返回部落格

Convert IPYNB to PDF in Python: A Programmatic Guide with nbconvert

Beyond the command line: convert Jupyter Notebooks to PDF directly in Python using nbconvert's API. Includes batch conversion, custom templates, and embedding in Flask/Django apps.

  • #python
  • #nbconvert
  • #api
  • #guide

The jupyter nbconvert command-line tool is great for one-off conversions, but sometimes you need to convert notebooks programmatically — batch processing, embedded in a web app, or as part of a larger Python pipeline. nbconvert exposes a full Python API for exactly this.

This guide covers the practical patterns: single conversion, batch conversion, custom templates, execution, and integration with Flask/Django.

Setup

pip install nbconvert nbformat
# For webpdf (no LaTeX needed)
pip install "nbconvert[webpdf]"
playwright install chromium

You'll also want nbformat for reading notebook files directly.

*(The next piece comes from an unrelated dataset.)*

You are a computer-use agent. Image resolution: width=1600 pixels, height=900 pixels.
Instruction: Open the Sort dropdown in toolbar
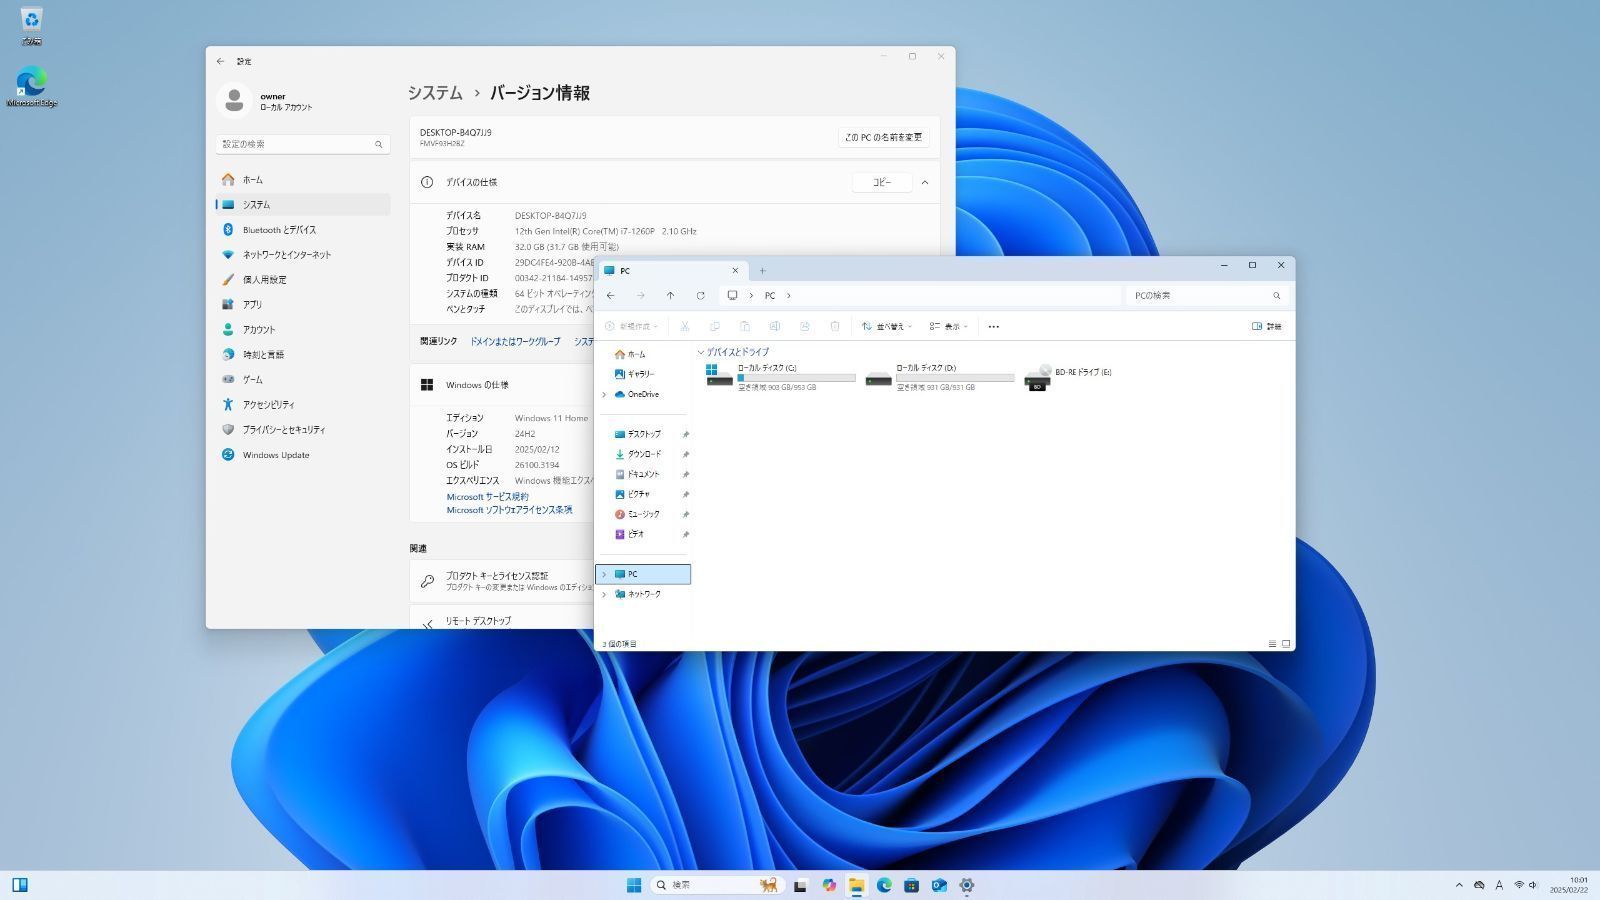click(x=886, y=327)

Pattern 1 — Single Notebook Conversion

The simplest programmatic conversion:

import nbformat
from nbconvert import PDFExporter

# Load the notebook
with open("notebook.ipynb") as f:
    nb = nbformat.read(f, as_version=4)

# Configure the exporter
pdf_exporter = PDFExporter()
pdf_exporter.latex_command = "xelatex {filename} -quiet"  # Unicode-safe

# Convert
body, resources = pdf_exporter.from_notebook_node(nb)

# Save
with open("notebook.pdf", "wb") as f:
    f.write(body)

The body is the PDF as bytes; resources contains metadata and any side files (like embedded images extracted separately).

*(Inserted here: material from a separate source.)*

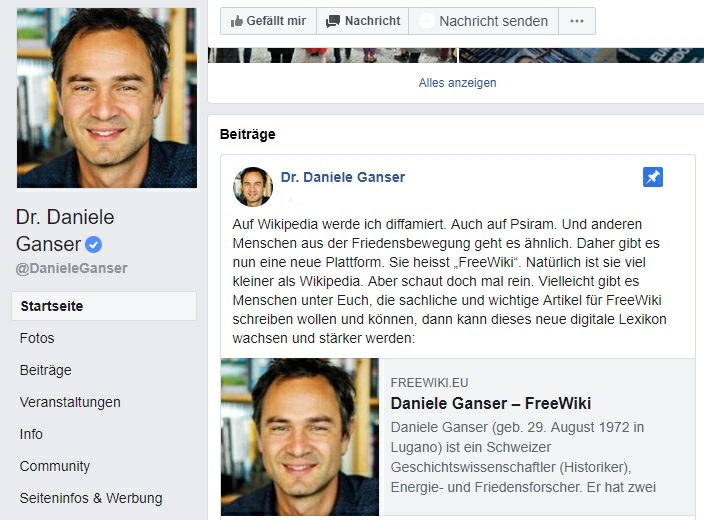
Task: Open the Beiträge sidebar item
Action: coord(45,370)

Pattern 2 — Using webpdf (No LaTeX)

If you don't have LaTeX installed, use WebPDFExporter:

import nbformat
from nbconvert import WebPDFExporter

with open("notebook.ipynb") as f:
    nb = nbformat.read(f, as_version=4)

exporter = WebPDFExporter()
body, resources = exporter.from_notebook_node(nb)

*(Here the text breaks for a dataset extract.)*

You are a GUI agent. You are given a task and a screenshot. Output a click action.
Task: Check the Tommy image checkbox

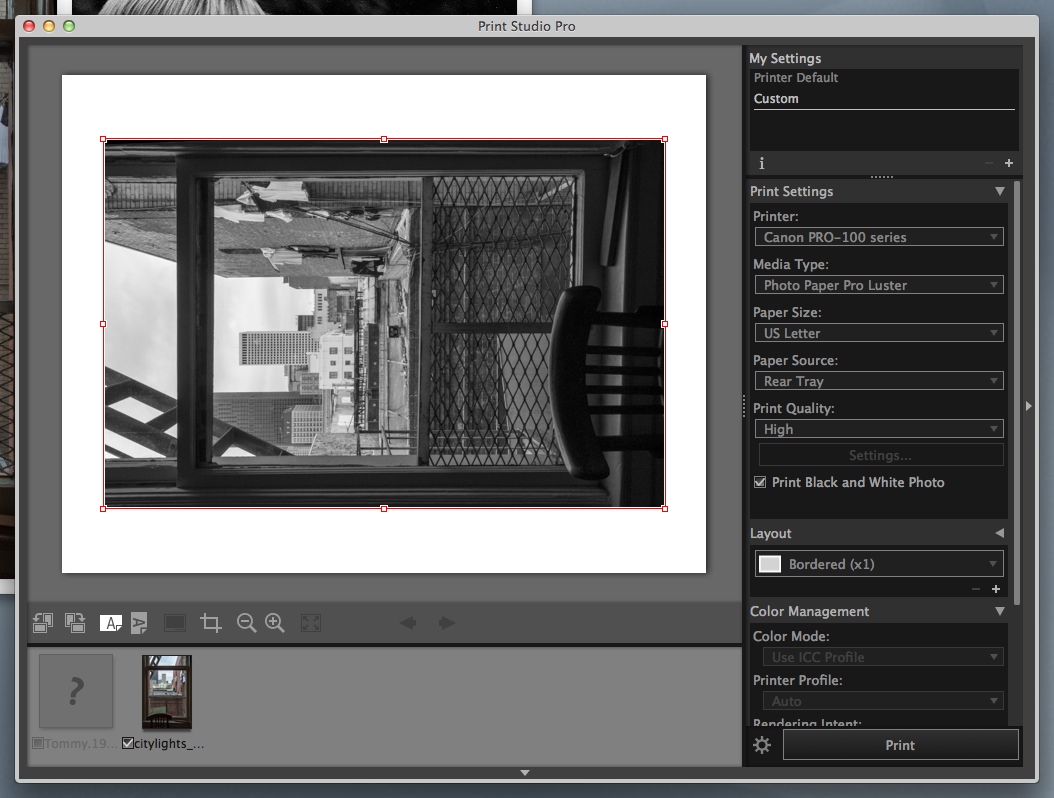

with open("notebook.pdf", "wb") as f:
    f.write(body)

This uses headless Chromium under the hood. Slower than HTML export but much faster than LaTeX.

Pattern 3 — Executing the Notebook During Conversion

If the notebook doesn't have outputs saved, execute it as part of conversion:

import nbformat
from nbconvert import PDFExporter
from nbconvert.preprocessors import ExecutePreprocessor

with open("notebook.ipynb") as f:
    nb = nbformat.read(f, as_version=4)

# Execute first
executor = ExecutePreprocessor(timeout=600, kernel_name="python3")
executor.preprocess(nb, {"metadata": {"path": "."}})

# Then convert
exporter = PDFExporter()
body, resources = exporter.from_notebook_node(nb)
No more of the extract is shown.